Si consumano preferibilmente fresche, seguendo la naturale stagionalità che va da aprile a giugno. Pulirle è semplice: basta sciacquarle sotto l’acqua corrente e spuntarne le estremità. Versatili in cucina, sono molto utilizzate nella tradizione orientale, compaiono nella paella spagnola e, in Italia, trovano posto sia nei piatti più semplici – come contorno in umido o saltate in padella – sia in preparazioni più creative: paste, risotti, vellutate, frittate, polpette e persino piatti di mare.
Le modalità di cottura sono numerose: in padella, al vapore, al forno, al microonde o in pentola a pressione. Al vapore mantengono intatta la loro croccantezza, in padella diventano un contorno saporito con burro, aglio e parmigiano; al forno si prestano a gustose gratinature. Crude, affettate sottilissime, sorprendono in insalata per freschezza e texture.
Si conservano in frigorifero per un massimo di tre giorni.

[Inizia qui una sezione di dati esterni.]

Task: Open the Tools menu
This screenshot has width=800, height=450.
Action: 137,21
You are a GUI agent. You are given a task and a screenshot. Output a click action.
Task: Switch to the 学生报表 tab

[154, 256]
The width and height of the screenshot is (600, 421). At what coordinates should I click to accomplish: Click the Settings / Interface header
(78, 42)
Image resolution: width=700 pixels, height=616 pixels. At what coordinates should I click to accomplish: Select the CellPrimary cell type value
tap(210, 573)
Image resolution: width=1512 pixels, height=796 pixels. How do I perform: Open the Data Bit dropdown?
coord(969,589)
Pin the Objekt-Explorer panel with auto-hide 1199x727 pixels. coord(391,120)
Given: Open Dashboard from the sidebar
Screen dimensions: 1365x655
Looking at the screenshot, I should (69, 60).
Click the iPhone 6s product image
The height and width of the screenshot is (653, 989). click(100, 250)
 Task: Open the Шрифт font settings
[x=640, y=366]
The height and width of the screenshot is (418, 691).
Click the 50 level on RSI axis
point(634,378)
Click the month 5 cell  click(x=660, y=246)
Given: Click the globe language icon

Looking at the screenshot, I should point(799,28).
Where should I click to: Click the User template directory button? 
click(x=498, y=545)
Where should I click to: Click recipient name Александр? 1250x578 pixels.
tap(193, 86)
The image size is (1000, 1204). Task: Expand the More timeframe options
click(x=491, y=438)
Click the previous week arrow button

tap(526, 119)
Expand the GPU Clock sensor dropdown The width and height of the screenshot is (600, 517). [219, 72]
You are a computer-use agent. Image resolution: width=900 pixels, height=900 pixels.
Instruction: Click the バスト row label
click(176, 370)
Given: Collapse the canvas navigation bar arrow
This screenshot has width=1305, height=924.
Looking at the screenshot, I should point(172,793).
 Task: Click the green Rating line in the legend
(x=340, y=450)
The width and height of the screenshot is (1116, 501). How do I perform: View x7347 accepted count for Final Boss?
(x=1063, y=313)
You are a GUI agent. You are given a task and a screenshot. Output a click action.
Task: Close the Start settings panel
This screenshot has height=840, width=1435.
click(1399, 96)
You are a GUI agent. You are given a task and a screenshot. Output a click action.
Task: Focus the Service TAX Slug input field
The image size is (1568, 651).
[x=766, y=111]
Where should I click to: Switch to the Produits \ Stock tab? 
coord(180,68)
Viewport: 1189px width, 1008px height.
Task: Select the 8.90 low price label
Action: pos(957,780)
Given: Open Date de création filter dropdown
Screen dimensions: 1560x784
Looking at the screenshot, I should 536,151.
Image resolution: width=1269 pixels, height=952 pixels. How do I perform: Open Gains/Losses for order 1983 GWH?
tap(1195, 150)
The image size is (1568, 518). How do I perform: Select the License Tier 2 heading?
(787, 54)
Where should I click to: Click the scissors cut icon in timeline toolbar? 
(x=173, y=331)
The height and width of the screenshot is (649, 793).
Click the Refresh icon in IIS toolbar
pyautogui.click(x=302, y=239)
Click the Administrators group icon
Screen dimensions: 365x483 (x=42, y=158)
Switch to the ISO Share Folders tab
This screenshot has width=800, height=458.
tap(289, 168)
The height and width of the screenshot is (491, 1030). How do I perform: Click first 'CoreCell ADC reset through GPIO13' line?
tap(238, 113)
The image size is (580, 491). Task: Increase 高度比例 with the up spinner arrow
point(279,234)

Dal punto di vista nutrizionale sono un alimento leggero ma completo: ricche di fibre, vitamine e sali minerali, con poche calorie. A metà tra verdura e legume, favoriscono il senso di sazietà, il benessere intestinale e contribuiscono al controllo di glicemia e colesterolo. Ingrediente umile ma capace di stare tanto nel piatto di casa quanto in una cucina d’autore, interpretano perfettamente il gusto del nostro tempo: zero scarti, massima resa e grande versatilità. Un piccolo baccello verde che racconta una cucina più attenta e consapevole, oggi al centro delle nuove tendenze gastronomiche.